_What is being asked_
Start with the line that holds "Screen dimensions: 1212x454". Please copy it and each remaining line below exactly, leaving pictures out.

_Entries provided_
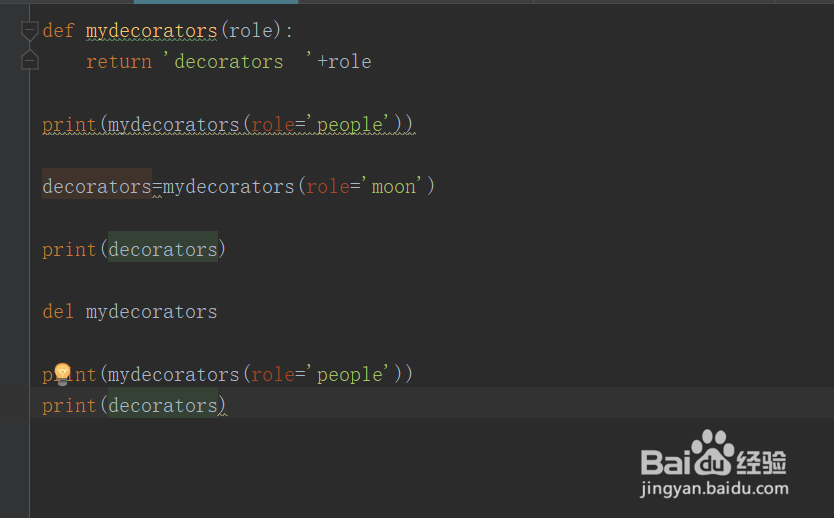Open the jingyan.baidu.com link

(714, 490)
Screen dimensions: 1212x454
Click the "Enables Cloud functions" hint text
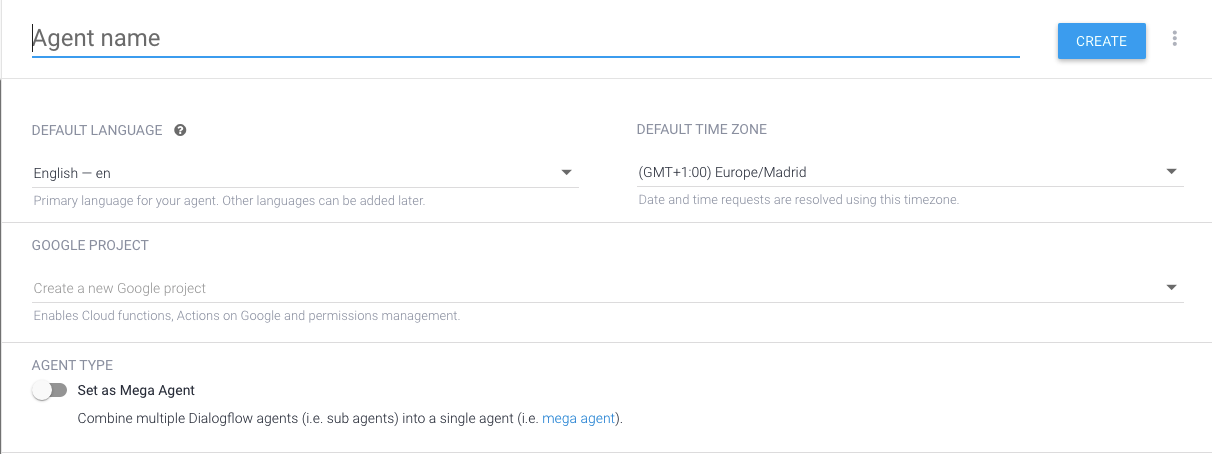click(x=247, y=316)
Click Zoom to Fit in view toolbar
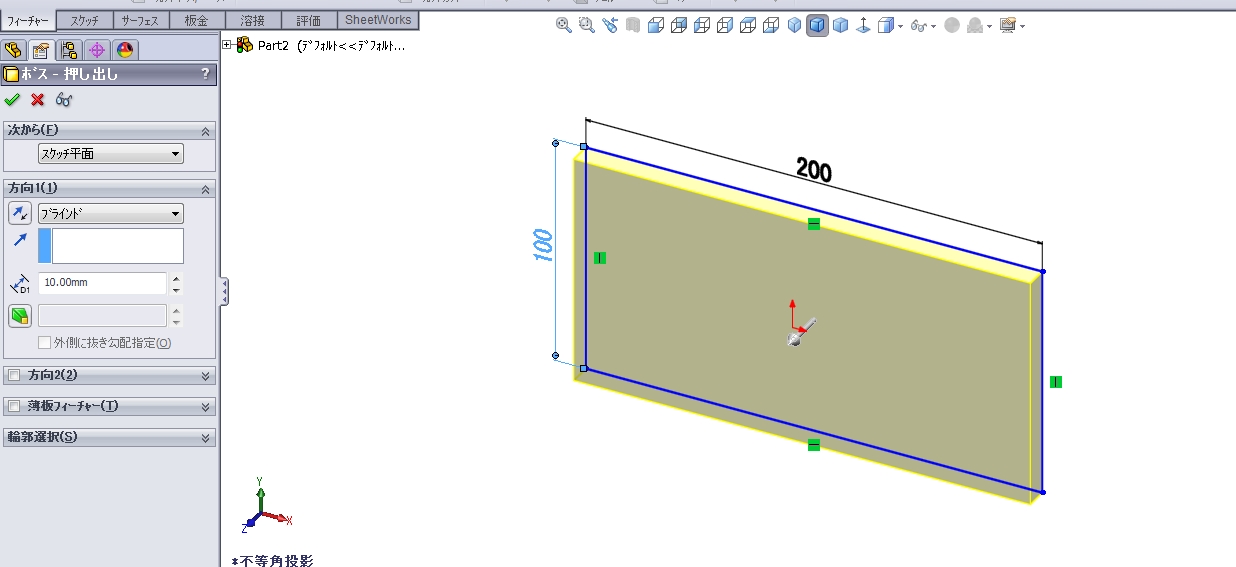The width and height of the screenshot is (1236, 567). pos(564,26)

_Exercise response_
Screen dimensions: 1212x454
Click the "Enables Cloud functions" hint text
click(x=247, y=316)
Click Zoom to Fit in view toolbar
The width and height of the screenshot is (1236, 567). pos(564,26)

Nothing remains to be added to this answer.